Thursday, May 25, 2006

Chick Lit Through the Ages

“With their work routinely marketed with frothy cover illustrations and stamped “chick lit,” young, urban female authors struggle with a label that pushes sales as much as it undermines their efforts.” So reads the caption of Leah McLaren’s self-reflexive article about this new genre in June’s issue of Fashion magazine.



But is the genre of “chick lit” really new? Hasn’t “chick lit” existed since the inception of the novel, just in a slightly different form? (But, perhaps, marketed in a slightly different way?) And is this why I contained the novel moniker in non-committal quotation marks so many times in the previous 50 or so words?

A brief history of the novel: when humans began writing down their stories on parchment instead of cave walls, they often did so in the form of ballads, sermons, poetry and plays – forms to which illiterate access was easy. So with the move away from the authority of the Church and rise of the middle class around 1700, there came increasing literacy amongst this class and thus the rise of the novel. This is the argument of Ian Watt’s Triple Rise Thesis, which has been widely criticized for its assumptions, but will serve my simple purpose here.

Mary Shelley was one of the first female authors to write in the form of the novel; however, it was Jane Austen, who included several central female characters and their quotidian happenings in her novels of manners, who really started the “chick lit” genre. Austen’s novels include all the romance, negotiations of society and character growth that we see in many of the popular “chick lit” novels today.

Just as Catherine “greatly preferred cricket…to dolls” in Austen’s Northanger Abbey, and the title character in Emma enjoys such unladylike pursuits as archery, our modern day heroines like Bridget Jones do not fit the romantic feminine stereotype. We enjoy reading about slightly flawed characters (flaws that we may see in ourselves) who eventually stumble through the imperfections of life to prevail in the end (usually by landing a Marc Darcy or a Mr. Knightley). The reading is emotionally light, lacking in any heavy issues.

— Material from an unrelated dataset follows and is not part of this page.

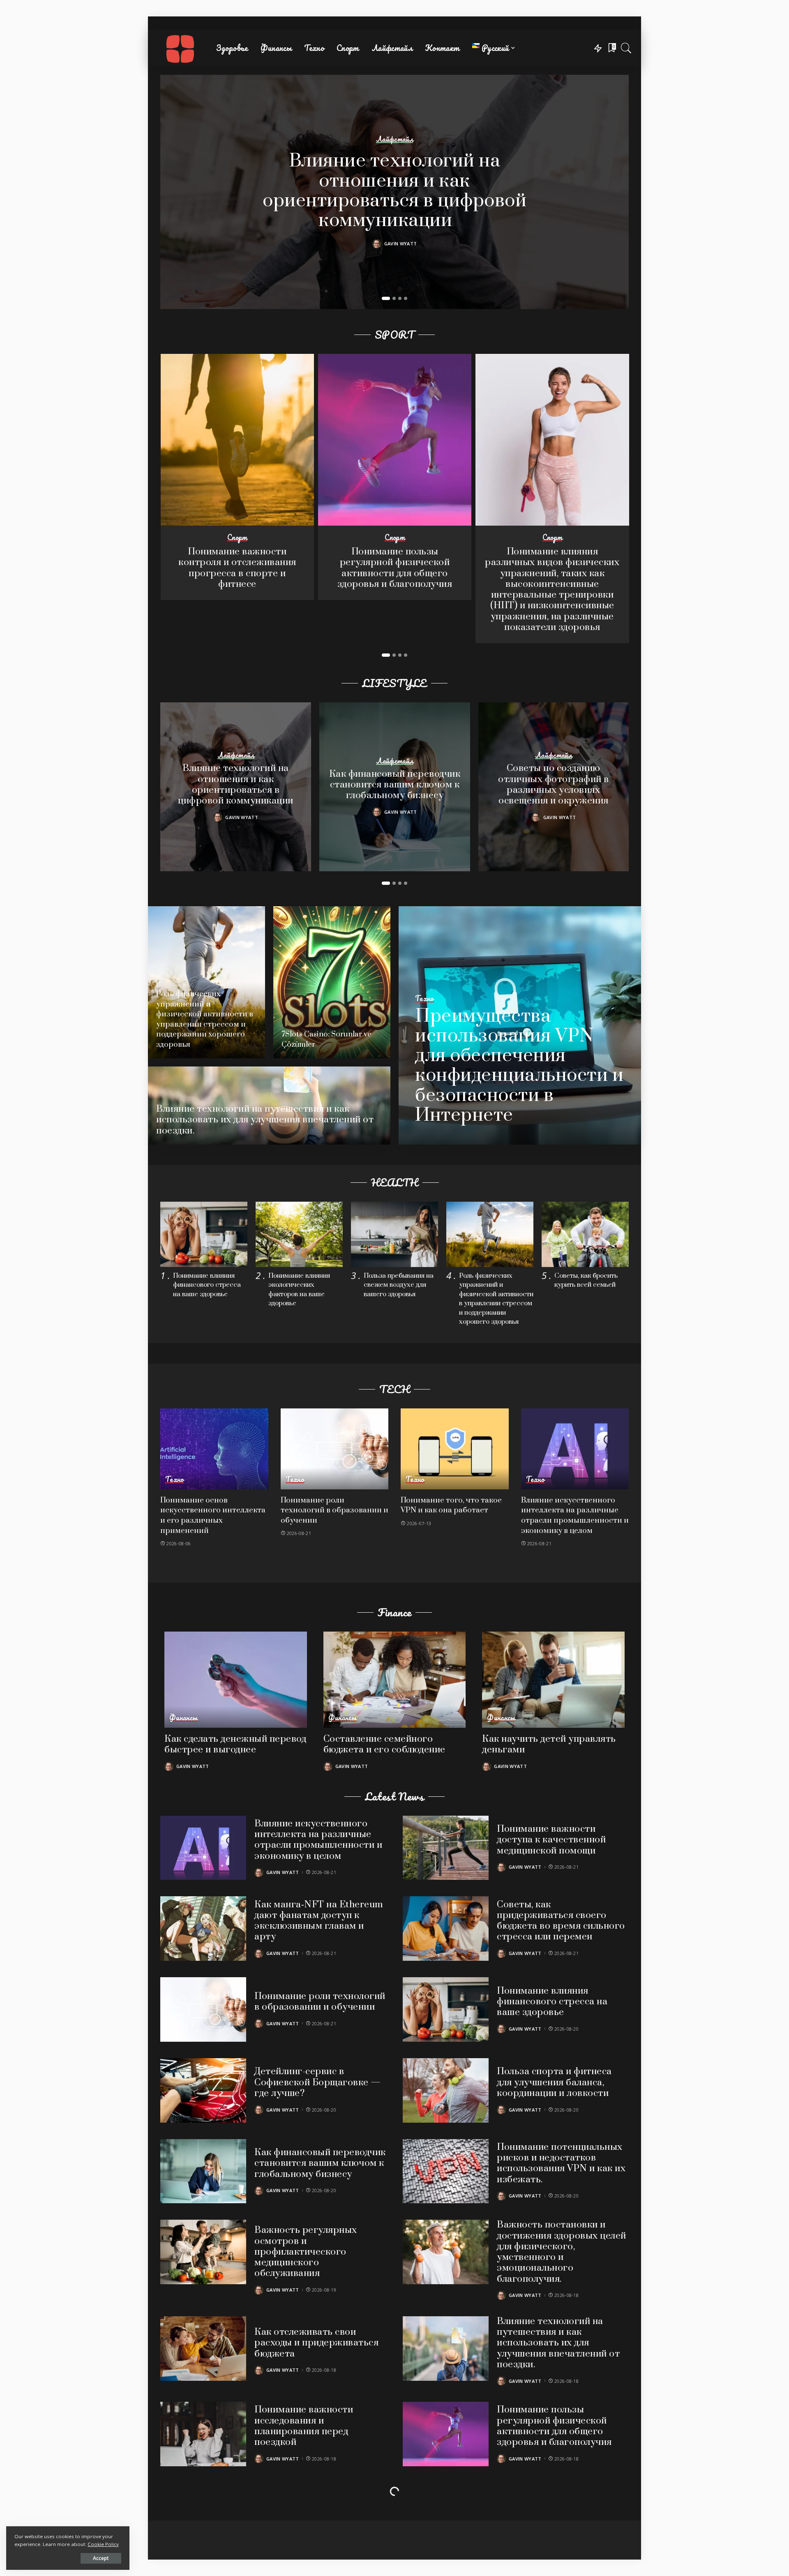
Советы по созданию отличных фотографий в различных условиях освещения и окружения (553, 784)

Compare this to the rise of the romance genre, with flowing hair and chiseled pecs on the pink and white covers, and the elaborately described scenes of love and loss on the pages inside. These novels work on ideas of perfect and flawless love. Their sole audience is women and their sole purpose is that of escape, with little critical analysis or thought needed.

So perhaps this is where “chick lit” veers from the more serious literature written by women. Virginia Woolf’s novels deal with homosexuality and suicide, Sylvia Plath’s deal with mental illness: their novels do include the female experience of traditional romantic relationships, but it is never the central theme. Lives tend to be less than ideal, the subject matter focussing on struggles that may not be solved in the end.

The same can be said of many contemporary (Canadian) authors – Margaret Atwood, Alice Munro, Sylvia Fraser, Ann-Marie MacDonald – these authors write from the perspective of “other”: marginalized members of society trying to negotiate their place within it. These stories are denser, pithier dissections of our so-called lives. They make us take a look at our imperfect existence and draw connections to ourselves.

Bridget Jones may have marked the shift from romance to “chick lit”: Helen Fielding presented us with a flawed character in an essentially romantically structured novel. She included elements of “perfect love’ from the romance genre with the idea of imperfect characters from weightier tomes. It is, perhaps, not as dark a reality as authors such as Atwood and Plath might illustrate, but still moves away from the idea of ideal, true love that follows a fated, effortless path.

Like Bridget Jones, the new, successful spring of pink and teal novels, set out pleasingly on tables in bookstores, combine the endeavour for perfection with the reality of “chick” life. McLaren may feel that the label undermines her efforts as a serious novelist (she has recently written The Continuity Girl, which I haven't read), but is she really writing about serious subjects?

Good literature, regardless of the author's gender, is engaging, thought-provoking and enduring. And these adjectives can be applied to any book, regardless of the gravity of the subject matter. Sometimes, all you need is to read about how Catherine lands Mr. Knightley. I'm sure Jane Austen would agree.

3 comments:

Anonymous said...

Shame on you! Murasaki Shikibu is wound up in her kimono. In her grave. Tears soaking her sleaves.

Read the world's oldest novel and we'll talk.

SD said...

English novel, English novel.

Anonymous said...

Oh, I guess I missed the part where you qualified that.